** Opening SUPPLIED DATA block **

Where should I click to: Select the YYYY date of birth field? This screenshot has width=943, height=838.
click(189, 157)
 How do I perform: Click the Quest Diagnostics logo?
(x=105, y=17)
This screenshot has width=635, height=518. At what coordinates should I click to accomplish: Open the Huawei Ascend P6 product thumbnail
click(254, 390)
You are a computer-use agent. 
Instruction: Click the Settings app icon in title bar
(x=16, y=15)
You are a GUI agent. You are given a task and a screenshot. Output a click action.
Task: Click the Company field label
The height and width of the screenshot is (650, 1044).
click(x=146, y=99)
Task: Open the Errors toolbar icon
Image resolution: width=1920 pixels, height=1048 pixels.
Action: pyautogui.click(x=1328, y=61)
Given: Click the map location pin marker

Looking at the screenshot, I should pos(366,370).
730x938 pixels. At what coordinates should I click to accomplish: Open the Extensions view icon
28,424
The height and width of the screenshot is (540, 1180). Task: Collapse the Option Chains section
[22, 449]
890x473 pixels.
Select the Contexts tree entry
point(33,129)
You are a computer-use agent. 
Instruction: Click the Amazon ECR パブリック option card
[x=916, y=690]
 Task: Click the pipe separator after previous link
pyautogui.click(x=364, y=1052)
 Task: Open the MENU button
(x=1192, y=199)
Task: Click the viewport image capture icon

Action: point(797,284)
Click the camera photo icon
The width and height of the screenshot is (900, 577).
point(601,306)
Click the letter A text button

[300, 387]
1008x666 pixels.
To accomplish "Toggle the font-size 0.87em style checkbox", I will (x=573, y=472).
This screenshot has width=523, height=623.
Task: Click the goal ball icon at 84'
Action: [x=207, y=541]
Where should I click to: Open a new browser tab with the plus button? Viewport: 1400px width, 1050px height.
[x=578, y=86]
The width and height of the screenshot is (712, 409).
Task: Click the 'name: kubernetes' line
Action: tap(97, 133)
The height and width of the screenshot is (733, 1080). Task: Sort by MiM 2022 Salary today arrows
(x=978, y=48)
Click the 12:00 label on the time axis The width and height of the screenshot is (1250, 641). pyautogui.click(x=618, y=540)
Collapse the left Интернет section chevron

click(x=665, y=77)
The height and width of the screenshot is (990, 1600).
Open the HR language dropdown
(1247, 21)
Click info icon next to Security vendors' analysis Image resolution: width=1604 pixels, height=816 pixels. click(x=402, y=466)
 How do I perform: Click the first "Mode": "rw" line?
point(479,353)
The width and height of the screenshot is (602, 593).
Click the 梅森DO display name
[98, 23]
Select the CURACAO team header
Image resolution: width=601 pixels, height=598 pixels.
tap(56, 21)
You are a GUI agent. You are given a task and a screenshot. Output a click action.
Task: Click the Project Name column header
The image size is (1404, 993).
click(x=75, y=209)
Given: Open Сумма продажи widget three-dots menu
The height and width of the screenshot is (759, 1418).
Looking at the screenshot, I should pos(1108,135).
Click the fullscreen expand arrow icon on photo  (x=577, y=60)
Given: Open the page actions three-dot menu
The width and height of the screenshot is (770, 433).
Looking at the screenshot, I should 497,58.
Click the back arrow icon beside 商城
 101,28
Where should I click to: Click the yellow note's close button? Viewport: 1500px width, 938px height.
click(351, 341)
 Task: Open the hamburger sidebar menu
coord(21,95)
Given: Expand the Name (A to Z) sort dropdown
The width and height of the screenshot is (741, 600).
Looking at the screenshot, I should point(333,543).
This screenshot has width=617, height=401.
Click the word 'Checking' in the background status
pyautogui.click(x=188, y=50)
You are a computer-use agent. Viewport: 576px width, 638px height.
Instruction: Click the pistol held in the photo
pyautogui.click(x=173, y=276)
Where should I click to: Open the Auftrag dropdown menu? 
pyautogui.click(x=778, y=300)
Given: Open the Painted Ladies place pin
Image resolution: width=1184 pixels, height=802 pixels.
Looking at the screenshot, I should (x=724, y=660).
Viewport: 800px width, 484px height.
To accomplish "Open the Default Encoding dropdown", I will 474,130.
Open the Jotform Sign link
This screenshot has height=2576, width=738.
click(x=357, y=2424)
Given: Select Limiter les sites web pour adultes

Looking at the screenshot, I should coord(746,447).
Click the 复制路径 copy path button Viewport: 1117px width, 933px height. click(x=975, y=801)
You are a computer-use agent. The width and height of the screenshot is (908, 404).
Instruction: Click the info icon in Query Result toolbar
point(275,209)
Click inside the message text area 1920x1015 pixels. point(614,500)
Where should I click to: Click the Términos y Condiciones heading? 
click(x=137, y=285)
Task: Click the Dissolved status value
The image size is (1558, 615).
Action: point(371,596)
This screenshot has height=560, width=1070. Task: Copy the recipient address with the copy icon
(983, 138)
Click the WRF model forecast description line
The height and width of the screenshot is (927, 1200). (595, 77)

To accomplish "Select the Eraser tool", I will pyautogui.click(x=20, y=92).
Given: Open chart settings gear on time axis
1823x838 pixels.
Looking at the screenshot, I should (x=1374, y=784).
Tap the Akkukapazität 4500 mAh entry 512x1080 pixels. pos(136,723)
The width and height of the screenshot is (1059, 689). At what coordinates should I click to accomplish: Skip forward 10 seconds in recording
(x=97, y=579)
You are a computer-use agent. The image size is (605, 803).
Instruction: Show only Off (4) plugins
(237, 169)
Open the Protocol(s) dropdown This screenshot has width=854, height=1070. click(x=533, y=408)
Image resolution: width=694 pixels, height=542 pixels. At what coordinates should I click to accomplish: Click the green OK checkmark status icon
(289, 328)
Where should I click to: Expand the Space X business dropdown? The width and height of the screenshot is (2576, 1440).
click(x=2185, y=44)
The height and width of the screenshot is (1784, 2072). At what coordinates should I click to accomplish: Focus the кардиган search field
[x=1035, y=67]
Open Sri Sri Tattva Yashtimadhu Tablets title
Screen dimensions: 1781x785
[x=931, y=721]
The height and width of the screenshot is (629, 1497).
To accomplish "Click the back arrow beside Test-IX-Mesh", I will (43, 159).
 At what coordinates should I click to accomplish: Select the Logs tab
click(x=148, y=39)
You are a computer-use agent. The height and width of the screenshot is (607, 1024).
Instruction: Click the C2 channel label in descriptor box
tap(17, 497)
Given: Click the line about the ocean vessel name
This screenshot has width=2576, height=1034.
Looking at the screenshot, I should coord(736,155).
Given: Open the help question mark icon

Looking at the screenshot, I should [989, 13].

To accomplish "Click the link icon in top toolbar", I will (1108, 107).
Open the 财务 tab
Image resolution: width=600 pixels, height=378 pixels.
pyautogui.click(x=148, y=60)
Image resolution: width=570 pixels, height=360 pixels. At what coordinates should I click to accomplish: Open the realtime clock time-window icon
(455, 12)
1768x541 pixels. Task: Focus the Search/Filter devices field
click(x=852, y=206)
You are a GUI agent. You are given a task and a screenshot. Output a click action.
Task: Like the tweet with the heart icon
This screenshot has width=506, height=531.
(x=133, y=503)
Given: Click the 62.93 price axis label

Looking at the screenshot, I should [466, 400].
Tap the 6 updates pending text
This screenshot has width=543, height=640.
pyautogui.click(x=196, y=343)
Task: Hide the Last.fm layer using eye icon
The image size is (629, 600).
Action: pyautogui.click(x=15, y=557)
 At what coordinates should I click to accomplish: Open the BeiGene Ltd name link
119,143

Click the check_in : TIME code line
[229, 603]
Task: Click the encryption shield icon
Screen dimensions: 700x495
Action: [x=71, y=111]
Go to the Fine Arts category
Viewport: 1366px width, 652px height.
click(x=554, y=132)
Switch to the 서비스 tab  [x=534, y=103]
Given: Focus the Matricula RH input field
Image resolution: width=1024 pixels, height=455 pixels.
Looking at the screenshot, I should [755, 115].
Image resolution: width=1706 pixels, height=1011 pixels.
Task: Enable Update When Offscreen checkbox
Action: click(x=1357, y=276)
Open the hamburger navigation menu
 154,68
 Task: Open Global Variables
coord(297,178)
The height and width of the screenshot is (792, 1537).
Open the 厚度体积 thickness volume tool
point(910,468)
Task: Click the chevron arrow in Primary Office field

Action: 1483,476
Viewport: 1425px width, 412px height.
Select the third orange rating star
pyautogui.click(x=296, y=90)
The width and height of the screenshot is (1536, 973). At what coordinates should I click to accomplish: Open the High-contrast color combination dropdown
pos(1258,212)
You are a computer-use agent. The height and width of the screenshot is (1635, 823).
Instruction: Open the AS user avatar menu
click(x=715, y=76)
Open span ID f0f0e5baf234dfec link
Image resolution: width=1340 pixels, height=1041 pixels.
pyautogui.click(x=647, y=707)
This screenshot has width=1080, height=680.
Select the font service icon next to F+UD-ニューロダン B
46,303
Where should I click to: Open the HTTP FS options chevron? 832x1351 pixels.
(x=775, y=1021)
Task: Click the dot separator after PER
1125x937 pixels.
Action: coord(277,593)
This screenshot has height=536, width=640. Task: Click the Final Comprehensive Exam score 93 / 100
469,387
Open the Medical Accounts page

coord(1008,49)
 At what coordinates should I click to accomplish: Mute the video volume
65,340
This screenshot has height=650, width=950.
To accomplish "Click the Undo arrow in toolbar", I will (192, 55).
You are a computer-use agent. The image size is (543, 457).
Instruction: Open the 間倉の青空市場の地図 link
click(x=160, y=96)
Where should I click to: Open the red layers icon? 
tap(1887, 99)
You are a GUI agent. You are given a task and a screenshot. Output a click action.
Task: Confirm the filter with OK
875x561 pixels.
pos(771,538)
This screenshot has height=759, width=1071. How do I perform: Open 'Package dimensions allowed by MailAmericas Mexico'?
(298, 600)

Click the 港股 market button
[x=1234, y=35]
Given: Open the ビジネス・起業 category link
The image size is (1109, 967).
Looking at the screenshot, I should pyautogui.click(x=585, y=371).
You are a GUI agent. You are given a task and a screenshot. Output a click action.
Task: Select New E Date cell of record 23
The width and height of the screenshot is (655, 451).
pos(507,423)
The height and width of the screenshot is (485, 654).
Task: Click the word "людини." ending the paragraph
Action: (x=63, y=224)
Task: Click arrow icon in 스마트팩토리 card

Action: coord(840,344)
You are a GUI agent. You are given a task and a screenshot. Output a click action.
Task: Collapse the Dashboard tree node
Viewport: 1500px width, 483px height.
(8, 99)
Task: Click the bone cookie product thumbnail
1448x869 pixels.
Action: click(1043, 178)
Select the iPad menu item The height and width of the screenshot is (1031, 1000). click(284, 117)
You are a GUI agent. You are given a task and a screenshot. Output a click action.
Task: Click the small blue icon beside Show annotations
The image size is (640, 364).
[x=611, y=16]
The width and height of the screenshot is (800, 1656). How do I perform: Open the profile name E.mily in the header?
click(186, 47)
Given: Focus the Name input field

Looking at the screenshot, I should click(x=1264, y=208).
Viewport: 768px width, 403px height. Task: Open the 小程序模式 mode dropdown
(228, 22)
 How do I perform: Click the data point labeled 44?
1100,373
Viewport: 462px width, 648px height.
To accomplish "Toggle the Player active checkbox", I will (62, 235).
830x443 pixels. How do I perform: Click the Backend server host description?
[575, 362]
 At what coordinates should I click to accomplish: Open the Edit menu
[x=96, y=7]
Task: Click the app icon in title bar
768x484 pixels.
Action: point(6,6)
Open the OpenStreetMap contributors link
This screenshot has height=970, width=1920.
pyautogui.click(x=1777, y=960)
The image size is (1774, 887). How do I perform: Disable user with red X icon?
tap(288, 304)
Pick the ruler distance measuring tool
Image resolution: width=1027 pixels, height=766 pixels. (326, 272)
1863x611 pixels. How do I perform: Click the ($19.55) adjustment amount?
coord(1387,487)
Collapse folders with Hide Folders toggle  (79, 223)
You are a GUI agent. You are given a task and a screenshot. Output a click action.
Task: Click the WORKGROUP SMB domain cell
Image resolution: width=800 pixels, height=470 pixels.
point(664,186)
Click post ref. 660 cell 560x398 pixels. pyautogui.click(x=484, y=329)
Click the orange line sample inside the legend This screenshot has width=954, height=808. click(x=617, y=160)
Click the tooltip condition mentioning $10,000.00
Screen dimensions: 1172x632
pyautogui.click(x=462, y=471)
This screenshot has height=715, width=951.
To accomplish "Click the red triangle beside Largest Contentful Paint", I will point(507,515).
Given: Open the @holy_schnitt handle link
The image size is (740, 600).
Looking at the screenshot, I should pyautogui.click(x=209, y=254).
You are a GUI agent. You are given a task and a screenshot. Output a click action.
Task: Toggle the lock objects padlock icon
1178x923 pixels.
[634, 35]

** Closing SUPPLIED DATA block **

#### INSTRUCTIONS TO FOLLOW
Repeat, exactly as they stand above, the lines from the line with "Task: Click the bone cookie product thumbnail" to the line with "This screenshot has height=715, width=951.", both lines included.

#### REPLY TO THE TASK
Task: Click the bone cookie product thumbnail
1448x869 pixels.
Action: click(1043, 178)
Select the iPad menu item The height and width of the screenshot is (1031, 1000). click(284, 117)
You are a GUI agent. You are given a task and a screenshot. Output a click action.
Task: Click the small blue icon beside Show annotations
The image size is (640, 364).
[x=611, y=16]
The width and height of the screenshot is (800, 1656). How do I perform: Open the profile name E.mily in the header?
click(186, 47)
Given: Focus the Name input field

Looking at the screenshot, I should click(x=1264, y=208).
Viewport: 768px width, 403px height. Task: Open the 小程序模式 mode dropdown
(228, 22)
 How do I perform: Click the data point labeled 44?
1100,373
Viewport: 462px width, 648px height.
To accomplish "Toggle the Player active checkbox", I will (62, 235).
830x443 pixels. How do I perform: Click the Backend server host description?
[575, 362]
 At what coordinates should I click to accomplish: Open the Edit menu
[x=96, y=7]
Task: Click the app icon in title bar
768x484 pixels.
Action: point(6,6)
Open the OpenStreetMap contributors link
This screenshot has height=970, width=1920.
pyautogui.click(x=1777, y=960)
The image size is (1774, 887). How do I perform: Disable user with red X icon?
tap(288, 304)
Pick the ruler distance measuring tool
Image resolution: width=1027 pixels, height=766 pixels. (326, 272)
1863x611 pixels. How do I perform: Click the ($19.55) adjustment amount?
coord(1387,487)
Collapse folders with Hide Folders toggle  (79, 223)
You are a GUI agent. You are given a task and a screenshot. Output a click action.
Task: Click the WORKGROUP SMB domain cell
Image resolution: width=800 pixels, height=470 pixels.
point(664,186)
Click post ref. 660 cell 560x398 pixels. pyautogui.click(x=484, y=329)
Click the orange line sample inside the legend This screenshot has width=954, height=808. click(x=617, y=160)
Click the tooltip condition mentioning $10,000.00
Screen dimensions: 1172x632
pyautogui.click(x=462, y=471)
This screenshot has height=715, width=951.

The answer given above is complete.